▸ **INSTRUCTIONS FOR THE TASK**
Update the part that opens with the line containing "Image resolution: width=1227" and runs through the end of the rows, replacing "icon" with "symbol" and leaving everything else unchanged. Omit the pictures from your answer.

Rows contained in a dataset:
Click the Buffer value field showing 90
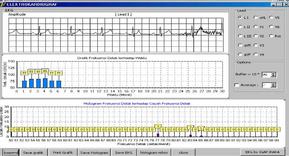This screenshot has width=289, height=156. pyautogui.click(x=266, y=75)
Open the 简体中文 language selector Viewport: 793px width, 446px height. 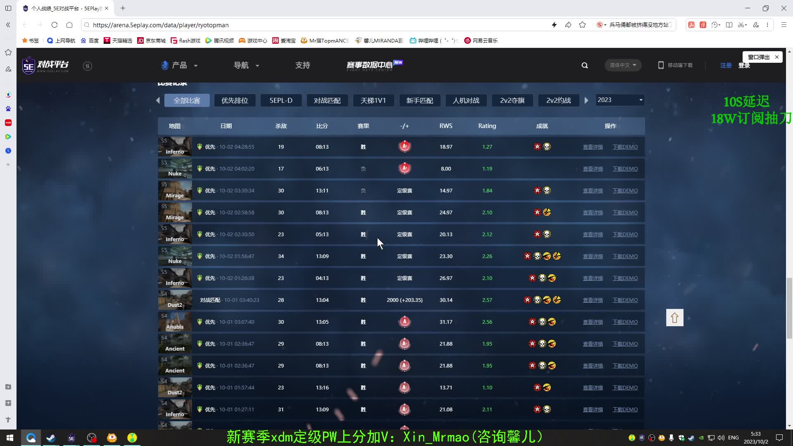pos(623,65)
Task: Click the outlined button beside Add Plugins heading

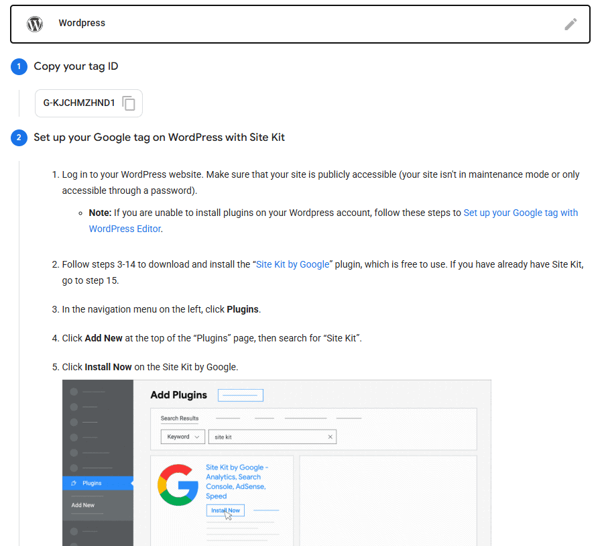Action: tap(241, 395)
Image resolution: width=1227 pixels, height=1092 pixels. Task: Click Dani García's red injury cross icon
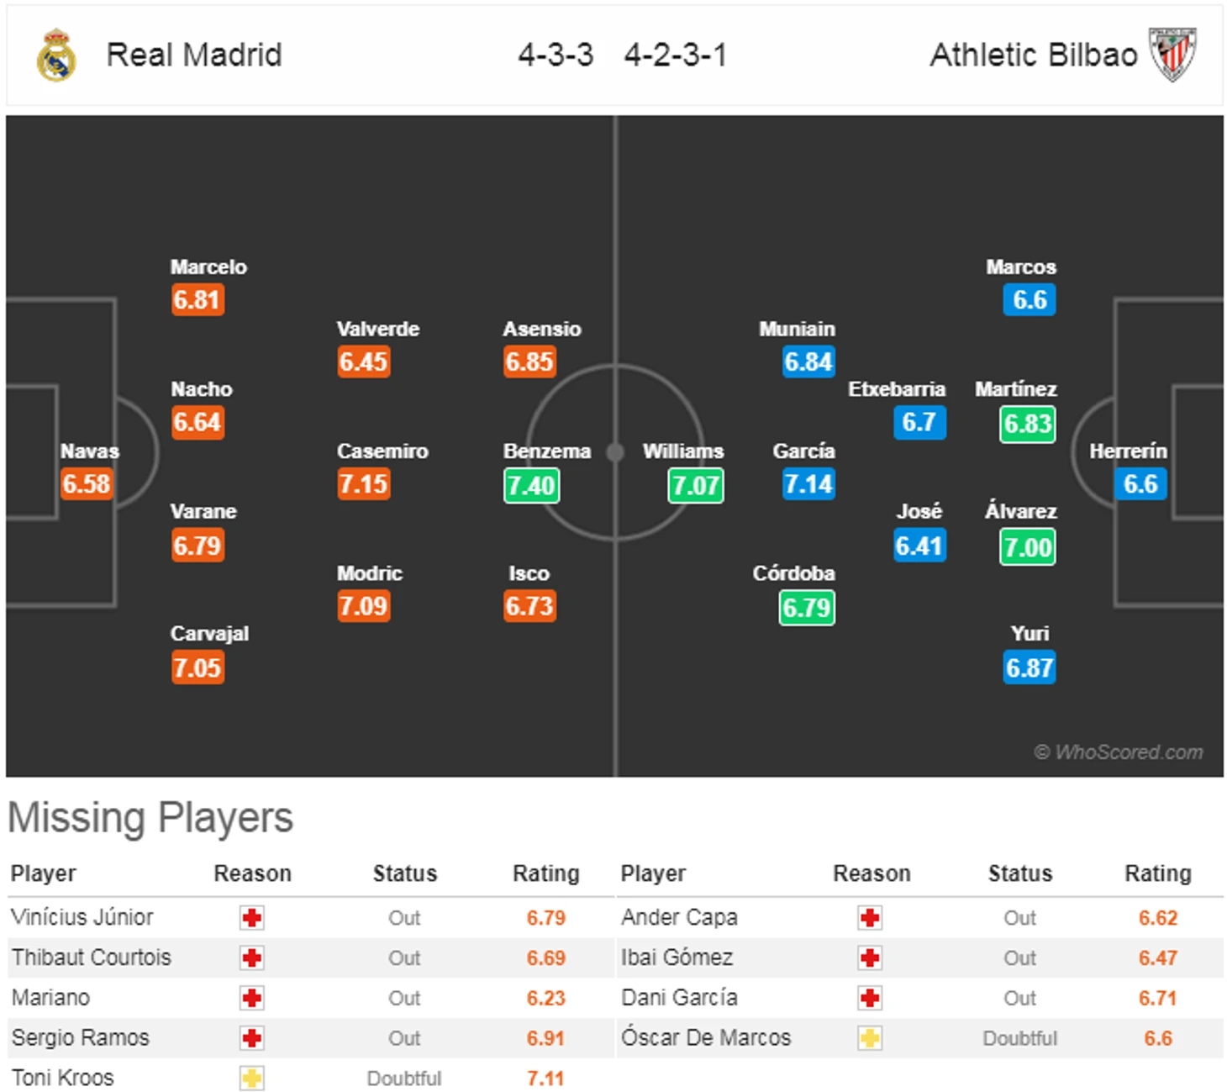pos(870,998)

▸ **EXPECTED OUTPUT**
Image resolution: width=1227 pixels, height=1092 pixels. Task: Click Dani García's red injury cross symbol
pos(870,998)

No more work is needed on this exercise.